QUOTED PASSAGE:
***

A New Category? Domains, Spaces and Equivalence
Relations
The familiar categories SET and TOP, consisting of sets
and arbitrary mappings and of topological spaces and continuous
mappings, have many well known closure properties. For example, they
are both complete and cocomplete, meaning that they have all (small)
limits and colimits. They are well-powered and co-well-powered,
meaning that collections of subobjects and quotients of objects can be
represented by sets. They are also nicely related, since SET
can be regarded as a full subcategory of TOP, and the forgetful
functor that takes a topological space to its underlying set preserves
limits and colimits (but reflects neither). The category SET is
also a cartesian closed category, meaning that the
function-space construct or the internal hom-functor is
very well behaved. However, it has been known for a long time that in
TOP no such assertion is available, because in general it is
not possible to assign a topology to the set of continuous functions
AB making this adjointness valid -- except under
some special conditions on the space B.

***

MATERIAL SHOWN:
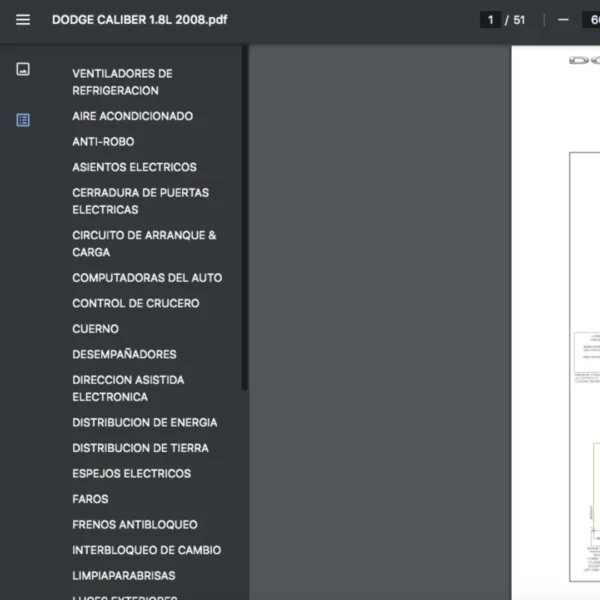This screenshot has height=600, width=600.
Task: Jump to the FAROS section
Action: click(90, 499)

***

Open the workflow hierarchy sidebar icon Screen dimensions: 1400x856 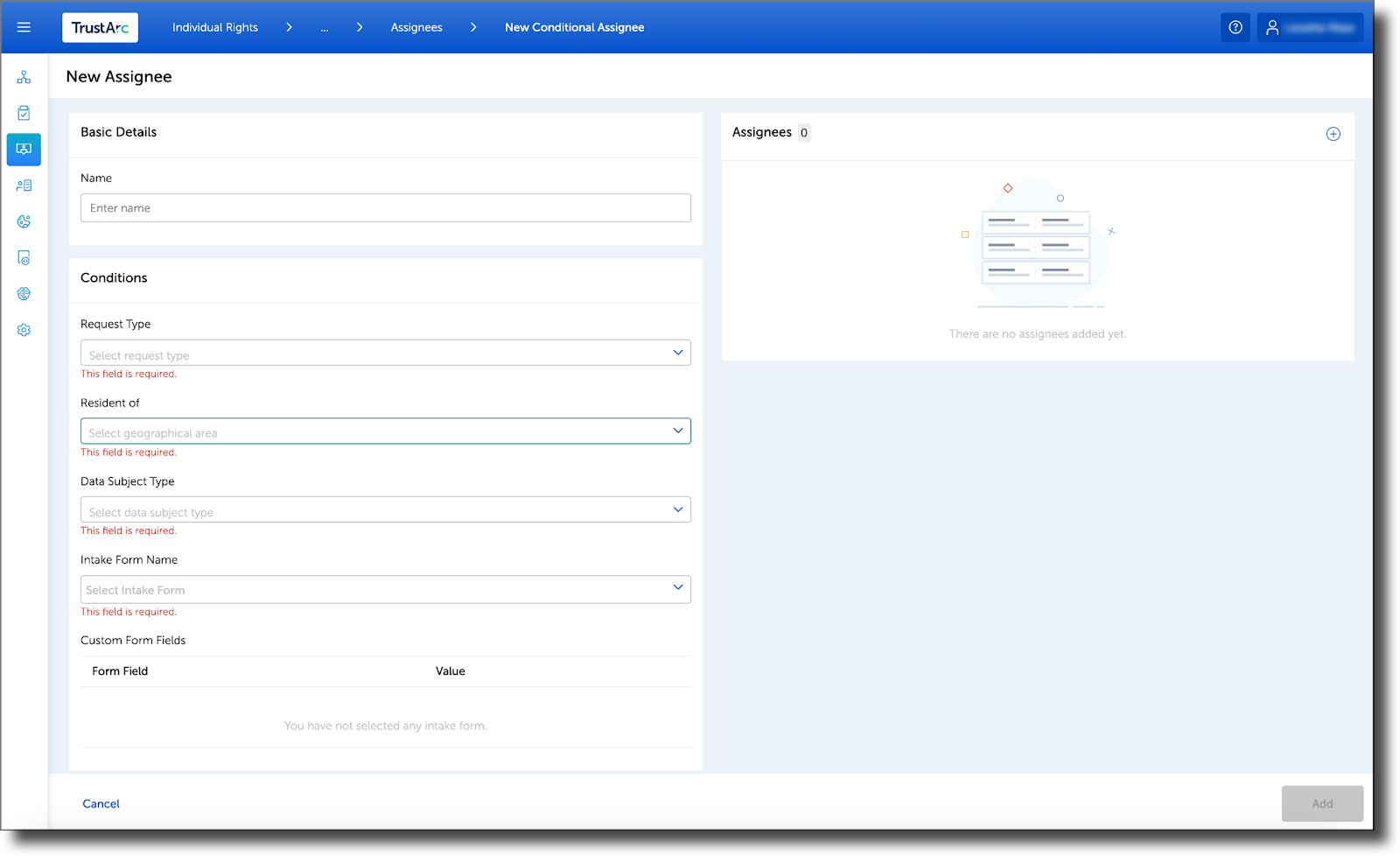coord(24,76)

***

WHAT THIS TASK INVOLVES: Pick up the passage on the categories SET and TOP right after its final sentence and carry it on.

WRITTEN ANSWER:
The proposed solution to the problem of cartesian closedness is
motivated by domain theory. The (new?) category is the the category of
topological T0-spaces and arbitrary equivalence
relations, to be called EQU, where the mappings are (suitable
equivalence classes of) continuous mappings which preserve the
equivalence relations. Let us call these spaces equilogical
spaces and the mappings equivariant. It seems surprising
that this category has not been noticed before -- if in fact it has
not. It is easy to see that EQU is complete and cocomplete and
that it embedds TOP0 as a full and faithful
subcategory (by taking the equivalence relation to be the identity
relation). What is perhaps not so obvious is that EQU is indeed
cartesian closed. The proof of cartesian closedness uses old theorems
in domain theory originally discovered by the author: in particular,
an injective property of algebraic lattices treated as topological
spaces and the fact that they form a cartesian closed category (along
with continuous functions). The paper discusses other closure
properties of EQU as well.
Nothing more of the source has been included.